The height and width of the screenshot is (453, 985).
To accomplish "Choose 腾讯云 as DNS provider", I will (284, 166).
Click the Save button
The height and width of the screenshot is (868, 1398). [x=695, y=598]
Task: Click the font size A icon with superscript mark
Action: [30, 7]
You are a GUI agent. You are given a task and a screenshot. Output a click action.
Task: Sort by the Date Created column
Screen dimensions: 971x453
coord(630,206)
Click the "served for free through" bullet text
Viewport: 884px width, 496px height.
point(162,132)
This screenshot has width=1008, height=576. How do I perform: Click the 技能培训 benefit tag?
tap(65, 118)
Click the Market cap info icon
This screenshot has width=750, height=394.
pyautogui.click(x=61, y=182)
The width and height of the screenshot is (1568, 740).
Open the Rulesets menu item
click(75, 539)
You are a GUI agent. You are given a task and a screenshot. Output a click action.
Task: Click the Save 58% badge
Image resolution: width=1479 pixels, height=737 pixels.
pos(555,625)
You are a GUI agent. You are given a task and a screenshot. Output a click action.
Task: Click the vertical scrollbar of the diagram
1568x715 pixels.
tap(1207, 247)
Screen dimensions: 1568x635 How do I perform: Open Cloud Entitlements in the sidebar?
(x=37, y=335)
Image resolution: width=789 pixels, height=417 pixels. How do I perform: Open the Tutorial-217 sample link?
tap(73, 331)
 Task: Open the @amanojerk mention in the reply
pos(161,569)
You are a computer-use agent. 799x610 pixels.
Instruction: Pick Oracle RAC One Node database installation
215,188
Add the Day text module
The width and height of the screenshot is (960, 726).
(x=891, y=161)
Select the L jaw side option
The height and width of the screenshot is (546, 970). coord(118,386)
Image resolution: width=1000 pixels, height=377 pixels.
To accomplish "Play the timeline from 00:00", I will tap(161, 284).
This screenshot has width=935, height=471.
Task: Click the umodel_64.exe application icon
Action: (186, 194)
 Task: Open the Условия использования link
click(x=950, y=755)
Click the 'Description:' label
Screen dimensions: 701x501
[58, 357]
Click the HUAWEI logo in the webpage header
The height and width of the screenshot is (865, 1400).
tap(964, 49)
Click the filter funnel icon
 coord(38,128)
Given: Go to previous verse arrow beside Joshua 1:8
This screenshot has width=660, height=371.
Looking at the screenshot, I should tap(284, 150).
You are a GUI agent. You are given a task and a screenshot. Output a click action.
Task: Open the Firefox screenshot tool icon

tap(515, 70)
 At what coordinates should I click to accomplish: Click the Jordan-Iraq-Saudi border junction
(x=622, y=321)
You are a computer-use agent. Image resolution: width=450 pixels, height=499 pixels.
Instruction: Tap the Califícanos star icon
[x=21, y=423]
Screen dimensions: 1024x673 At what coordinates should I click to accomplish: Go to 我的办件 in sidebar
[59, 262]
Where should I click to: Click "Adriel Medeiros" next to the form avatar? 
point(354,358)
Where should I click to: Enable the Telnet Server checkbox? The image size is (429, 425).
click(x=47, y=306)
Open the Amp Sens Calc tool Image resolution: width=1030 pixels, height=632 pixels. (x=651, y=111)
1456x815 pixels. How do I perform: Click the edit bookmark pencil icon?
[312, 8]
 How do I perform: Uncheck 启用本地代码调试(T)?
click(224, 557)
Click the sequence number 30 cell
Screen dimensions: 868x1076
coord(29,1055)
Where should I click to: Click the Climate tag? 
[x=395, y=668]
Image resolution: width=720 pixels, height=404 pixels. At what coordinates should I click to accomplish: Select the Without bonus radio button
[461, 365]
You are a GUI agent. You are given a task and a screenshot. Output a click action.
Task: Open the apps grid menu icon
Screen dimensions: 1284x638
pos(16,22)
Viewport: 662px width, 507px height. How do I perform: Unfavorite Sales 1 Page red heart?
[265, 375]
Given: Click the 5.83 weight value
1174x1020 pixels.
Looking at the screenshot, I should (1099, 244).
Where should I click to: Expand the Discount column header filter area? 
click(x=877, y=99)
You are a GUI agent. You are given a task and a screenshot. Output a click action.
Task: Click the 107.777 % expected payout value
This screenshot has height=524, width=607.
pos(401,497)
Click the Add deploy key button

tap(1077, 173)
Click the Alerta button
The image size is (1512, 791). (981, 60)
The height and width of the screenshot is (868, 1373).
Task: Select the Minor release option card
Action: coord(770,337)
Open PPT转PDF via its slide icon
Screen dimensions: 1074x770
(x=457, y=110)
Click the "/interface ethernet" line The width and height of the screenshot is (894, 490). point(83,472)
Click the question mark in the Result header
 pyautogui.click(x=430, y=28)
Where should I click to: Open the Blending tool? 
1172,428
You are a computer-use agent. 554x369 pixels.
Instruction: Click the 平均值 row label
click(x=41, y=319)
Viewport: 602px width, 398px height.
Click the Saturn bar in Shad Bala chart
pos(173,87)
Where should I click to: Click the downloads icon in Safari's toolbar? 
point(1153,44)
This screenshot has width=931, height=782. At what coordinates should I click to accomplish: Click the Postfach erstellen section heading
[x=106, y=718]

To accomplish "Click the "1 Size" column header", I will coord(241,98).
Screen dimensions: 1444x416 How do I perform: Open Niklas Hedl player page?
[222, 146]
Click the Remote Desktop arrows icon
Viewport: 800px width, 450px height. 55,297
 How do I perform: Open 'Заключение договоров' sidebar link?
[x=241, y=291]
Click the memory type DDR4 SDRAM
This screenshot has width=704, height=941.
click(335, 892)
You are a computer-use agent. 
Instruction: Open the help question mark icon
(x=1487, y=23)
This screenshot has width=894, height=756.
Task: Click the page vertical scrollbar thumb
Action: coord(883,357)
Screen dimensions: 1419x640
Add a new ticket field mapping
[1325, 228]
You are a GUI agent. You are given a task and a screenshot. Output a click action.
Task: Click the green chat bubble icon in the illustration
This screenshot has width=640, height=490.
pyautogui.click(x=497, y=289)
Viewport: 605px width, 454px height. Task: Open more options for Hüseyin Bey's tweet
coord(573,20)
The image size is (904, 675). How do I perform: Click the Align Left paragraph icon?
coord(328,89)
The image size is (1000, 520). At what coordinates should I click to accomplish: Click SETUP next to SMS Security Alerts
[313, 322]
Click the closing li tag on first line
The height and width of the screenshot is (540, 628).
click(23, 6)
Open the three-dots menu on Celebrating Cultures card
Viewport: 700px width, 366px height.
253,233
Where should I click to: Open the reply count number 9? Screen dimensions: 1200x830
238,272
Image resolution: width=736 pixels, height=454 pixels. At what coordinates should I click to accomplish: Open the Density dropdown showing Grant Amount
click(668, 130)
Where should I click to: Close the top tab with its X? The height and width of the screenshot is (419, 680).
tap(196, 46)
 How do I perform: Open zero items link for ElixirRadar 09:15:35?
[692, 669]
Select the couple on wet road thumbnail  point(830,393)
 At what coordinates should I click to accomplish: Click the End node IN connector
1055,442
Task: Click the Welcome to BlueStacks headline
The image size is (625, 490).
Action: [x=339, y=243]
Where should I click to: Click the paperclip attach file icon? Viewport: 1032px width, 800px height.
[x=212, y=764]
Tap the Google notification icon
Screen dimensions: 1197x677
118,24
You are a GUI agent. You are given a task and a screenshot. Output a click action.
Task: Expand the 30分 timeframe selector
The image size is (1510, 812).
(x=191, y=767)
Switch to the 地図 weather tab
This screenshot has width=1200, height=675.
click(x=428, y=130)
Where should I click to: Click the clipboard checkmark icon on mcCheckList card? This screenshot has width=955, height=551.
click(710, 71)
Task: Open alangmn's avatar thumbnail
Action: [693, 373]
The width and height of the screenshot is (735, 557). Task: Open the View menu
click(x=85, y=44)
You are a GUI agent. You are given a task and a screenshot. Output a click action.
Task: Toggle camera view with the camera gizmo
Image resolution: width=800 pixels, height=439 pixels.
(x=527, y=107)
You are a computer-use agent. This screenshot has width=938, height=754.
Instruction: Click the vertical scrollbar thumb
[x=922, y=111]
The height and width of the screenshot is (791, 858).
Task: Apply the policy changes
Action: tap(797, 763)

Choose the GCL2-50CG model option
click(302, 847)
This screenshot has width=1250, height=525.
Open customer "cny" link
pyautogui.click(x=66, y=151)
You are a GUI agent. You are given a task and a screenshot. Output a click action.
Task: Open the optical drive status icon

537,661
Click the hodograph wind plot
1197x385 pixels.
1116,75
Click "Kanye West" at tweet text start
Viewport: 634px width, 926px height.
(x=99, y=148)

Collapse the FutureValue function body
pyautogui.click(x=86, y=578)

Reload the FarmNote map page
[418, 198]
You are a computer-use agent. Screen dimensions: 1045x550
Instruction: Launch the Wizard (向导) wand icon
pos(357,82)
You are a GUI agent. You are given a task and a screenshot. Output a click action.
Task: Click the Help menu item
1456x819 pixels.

#### WRITTEN REQUEST
Rewrite the entries between the lines holding "Open the Amp" and "click(x=877, y=99)", inclusive, replacing "Image resolution" with "Screen size" and leaving everything else unchanged.

#### TASK SOLUTION
Open the Amp Sens Calc tool Screen size: width=1030 pixels, height=632 pixels. (x=651, y=111)
1456x815 pixels. How do I perform: Click the edit bookmark pencil icon?
[312, 8]
 How do I perform: Uncheck 启用本地代码调试(T)?
click(224, 557)
Click the sequence number 30 cell
Screen dimensions: 868x1076
coord(29,1055)
Where should I click to: Click the Climate tag? 
[x=395, y=668]
Screen size: width=720 pixels, height=404 pixels. At what coordinates should I click to accomplish: Select the Without bonus radio button
[461, 365]
You are a GUI agent. You are given a task and a screenshot. Output a click action.
Task: Open the apps grid menu icon
Screen dimensions: 1284x638
pos(16,22)
Viewport: 662px width, 507px height. How do I perform: Unfavorite Sales 1 Page red heart?
[265, 375]
Given: Click the 5.83 weight value
1174x1020 pixels.
Looking at the screenshot, I should (1099, 244).
Where should I click to: Expand the Discount column header filter area? 
click(x=877, y=99)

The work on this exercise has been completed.